Gabriel clutched at the whip which was still wrapped around his hand. "I'm sorry," he said. "Hugo is my patient now. I cannot leave him while he suffers."

Nadia gave an exasperated snort. "He is a slave. He lives only to suffer." She looked petulantly at Jonquil.

Jonquil nodded in agreement. "The gatekeeper speaks the truth," he said. "The creature is her slave. If she wants him to suffer, no one may interfere." Hugo stopped licking the dirt, and lay utterly motionless.

Gabriel turned so he was standing between Hugo and Nadia and Jonquil, and planted his legs firmly. He crossed his arms, the whip handle dangling down.

Jonquil contemplated him for a moment, and then said, with the barest nervous crack in his polite facade, "Come, come, dwellers of Harmony and Riviera are cousins. Certainly we can find common ground here."

Nadia spat, "You can't be intimidated by him, Jonquil. Look at him. He's bedraggled as a farm rag, and as skinny as one too."

Jonquil enunciated, as if trying to overcome a lisp, "I am not intimidated, gatekeeper Nadia. I am considering the options. A compromise must be reached." He paused. "You will agree not to punish the slave for today's events."

Gabriel interrupted, heatedly. "Punish him! He's done nothing!"

Jonquil held up his hand. "She will agree not to punish him for today's events," he repeated, "And she will agree that if he does not misbehave she will neither beat nor torture him for two weeks."

Nadia began to sputter in protest.

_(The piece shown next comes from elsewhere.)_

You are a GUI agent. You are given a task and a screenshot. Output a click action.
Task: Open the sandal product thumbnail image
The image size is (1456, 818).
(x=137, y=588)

Jonquil ignored her and said to Gabriel, "That will give the creature time to heal his wounds and perhaps even to win his mistress's affections. No more can be asked." Jonquil held Gabriel's gaze. Gabriel's blood roared in his ears as he saw Hugo, prostrate on the ground. Deliberately he unwrapped the whip from his hand, resisting the urge to rub his cut hand.

A long, petrified groan came from Hugo. The knowledge broke on Gabriel like a dropped egg that he could not make a stand here. Would he insist that Hugo be set free? The concept was meaningless. Hugo could not take care of himself, even if he were healthy, outside of these walls. He would die of exposure in a day, or of hunger in a week at most. Freedom within the walls for him was impossible. He was one of--how many? Tens or even hundreds of thousands of slaves, for all Gabriel knew. They would not be freed on account of one stranger asking for it.

Gabriel looked back at Jonquil and slowly nodded his acquiescence, bile building at the back of his throat. Jonquil clasped his hands together. He turned to Nadia and said, "I shall certainly convey your good grace in this matter, gatekeeper," he said. "Your sacrifice will not go unnoted. Perhaps it will merit a return to the mansion." Nadia nodded stonily.